Sans heures spécifiquement dédiées, les élèves devront donc se préparer seuls au grand oral. "Les heures de TP dévolues pour le grand oral, je ne les aurai plus cette année puisque les épreuves ne seront pas encore passées, avance Emilie Bacro. Je sais déjà que je ne pourrai pas suivre autant mes élèves pour le grand oral."

Un problème non négligeable pour Marie-Thérèse Lehoucq, pour qui cette situation risque d’entraîner des inégalités fortes entre les candidats. "Si, pour certains élèves, plus de travail à la maison n’est pas un problème, ce n’est pas le cas de tout le monde."

Tous les élèves ne pourront pas bénéficier d’un accompagnement à la maison, certains ne peuvent pas s’isoler pour travailler sereinement et d’autres encore n’ont pas facilement accès aux outils informatiques.

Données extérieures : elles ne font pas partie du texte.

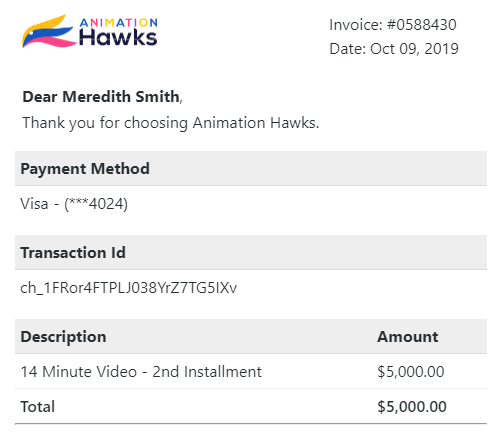Image resolution: width=497 pixels, height=432 pixels.
Task: Click the Payment Method header
Action: pyautogui.click(x=85, y=169)
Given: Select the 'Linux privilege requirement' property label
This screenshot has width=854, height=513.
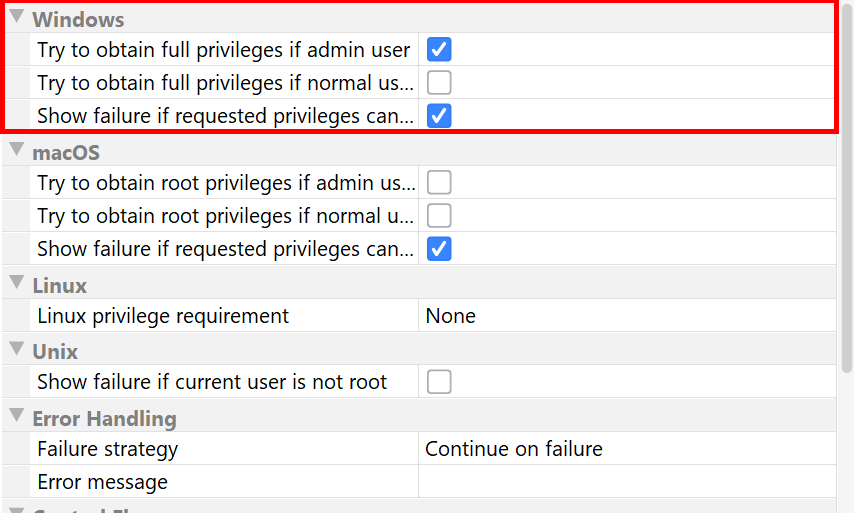Looking at the screenshot, I should [163, 316].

La nécessité de dégager du temps pour le grand oral

Pour ne pas tomber dans cet écueil, les enseignants demandent que des heures soient spécifiquement allouées à la préparation du grand oral.

Un besoin qui concerne surtout le troisième trimestre. Car avant de déterminer une question à présenter devant le jury, les élèves ont besoin de découvrir le programme de spécialité.

Pour Marie-Thérèse Lehoucq, "si on croit à l’importance de l’acquisition des compétences orales, il faut réserver des heures pour permettre l’organisation de face-à-face pédagogiques". Une heure hebdomadaire pendant le dernier trimestre pourrait suffire "pour travailler avec nos élèves sur une problématique pertinente, mais aussi s’assurer qu’ils ne vont pas se précipiter sur Internet sans source scientifique", indique Jean-Luc Breton.